WHAT THE TASK REQUIRES.
Write out each line of the material exactly as given, and drop the images.

STORED DATA.
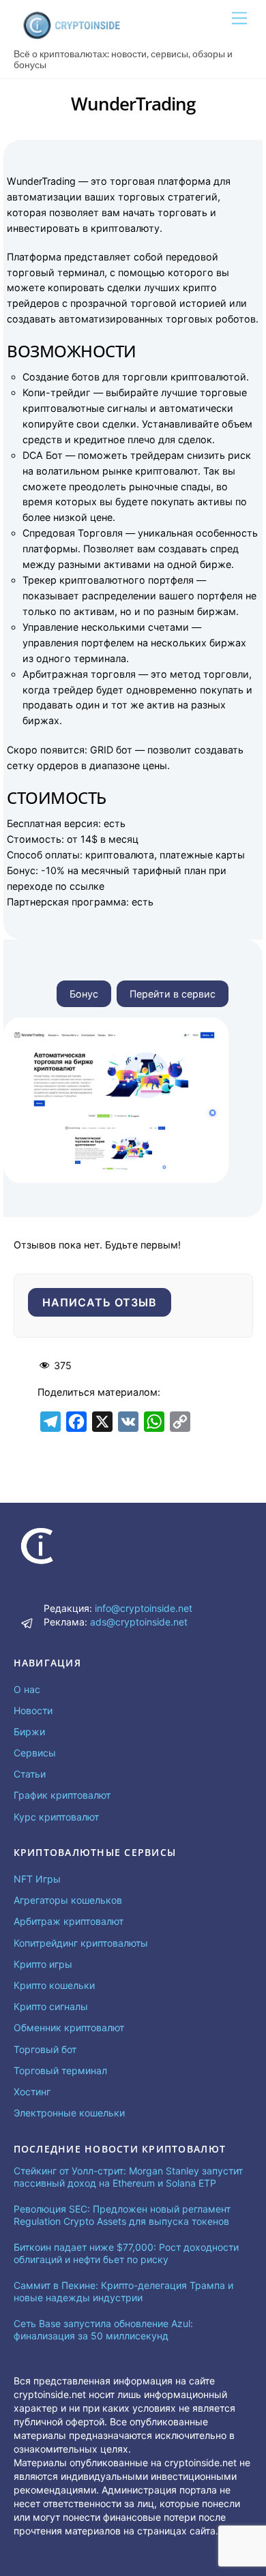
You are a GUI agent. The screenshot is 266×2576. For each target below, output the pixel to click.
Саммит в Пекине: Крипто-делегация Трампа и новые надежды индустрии (123, 2291)
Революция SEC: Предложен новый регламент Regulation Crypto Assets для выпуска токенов (122, 2215)
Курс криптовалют (56, 1817)
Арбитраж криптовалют (68, 1921)
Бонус (84, 994)
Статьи (30, 1774)
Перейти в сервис (173, 994)
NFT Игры (37, 1879)
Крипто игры (43, 1964)
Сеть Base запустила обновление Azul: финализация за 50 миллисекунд (103, 2329)
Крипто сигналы (51, 2006)
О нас (27, 1689)
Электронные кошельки (69, 2112)
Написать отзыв (100, 1302)
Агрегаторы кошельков (68, 1900)
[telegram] (27, 1622)
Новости (33, 1710)
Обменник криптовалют (69, 2027)
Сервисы (35, 1752)
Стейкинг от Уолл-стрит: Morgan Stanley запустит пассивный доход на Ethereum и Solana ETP (128, 2177)
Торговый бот (45, 2049)
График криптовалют (62, 1795)
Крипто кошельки (54, 1985)
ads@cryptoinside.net (139, 1622)
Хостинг (32, 2091)
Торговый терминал (60, 2070)
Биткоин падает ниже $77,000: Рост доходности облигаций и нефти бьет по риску (126, 2253)
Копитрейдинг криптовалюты (81, 1943)
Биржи (29, 1731)
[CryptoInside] (72, 35)
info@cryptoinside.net (143, 1608)
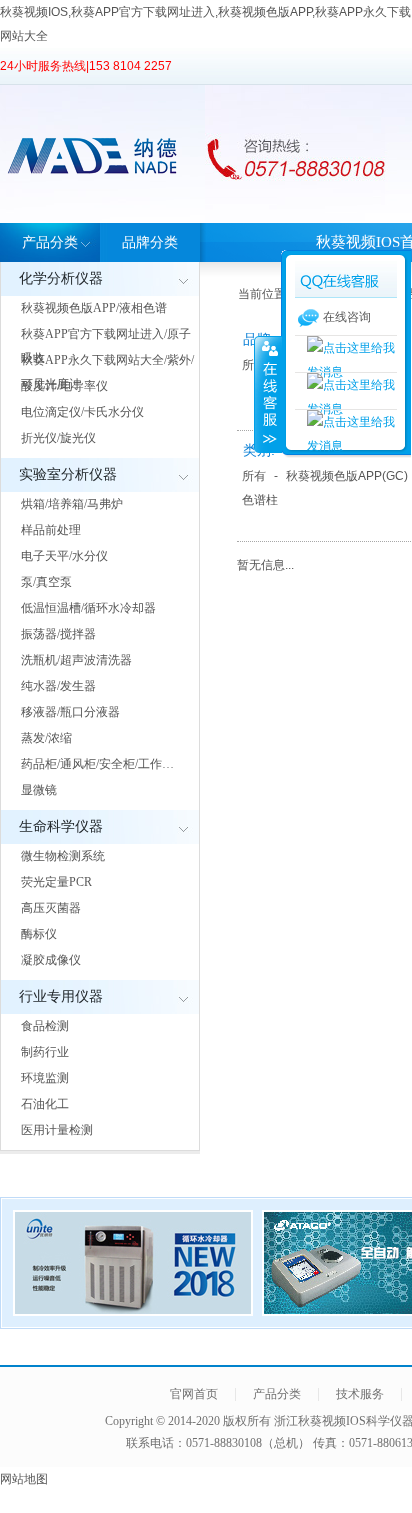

WRITTEN RESPONSE.
You are a GUI agent. The screenshot is 266×2576. For each target below, output the pixel to click.
Саммит в Пекине: Крипто-делегация Трампа и новые надежды индустрии (123, 2291)
Революция SEC: Предложен новый регламент Regulation Crypto Assets для выпуска токенов (122, 2215)
Курс криптовалют (56, 1817)
Арбитраж криптовалют (68, 1921)
Бонус (84, 994)
Статьи (30, 1774)
Перейти в сервис (173, 994)
NFT Игры (37, 1879)
Крипто игры (43, 1964)
Сеть Base запустила обновление Azul: финализация за 50 миллисекунд (103, 2329)
Крипто сигналы (51, 2006)
О нас (27, 1689)
Электронные кошельки (69, 2112)
Написать отзыв (100, 1302)
Агрегаторы кошельков (68, 1900)
[telegram] (27, 1622)
Новости (33, 1710)
Обменник криптовалют (69, 2027)
Сервисы (35, 1752)
Стейкинг от Уолл-стрит: Morgan Stanley запустит пассивный доход на Ethereum и Solana ETP (128, 2177)
Торговый бот (45, 2049)
График криптовалют (62, 1795)
Крипто кошельки (54, 1985)
ads@cryptoinside.net (139, 1622)
Хостинг (32, 2091)
Торговый терминал (60, 2070)
Биткоин падает ниже $77,000: Рост доходности облигаций и нефти бьет по риску (126, 2253)
Копитрейдинг криптовалюты (81, 1943)
Биржи (29, 1731)
[CryptoInside] (72, 35)
info@cryptoinside.net (143, 1608)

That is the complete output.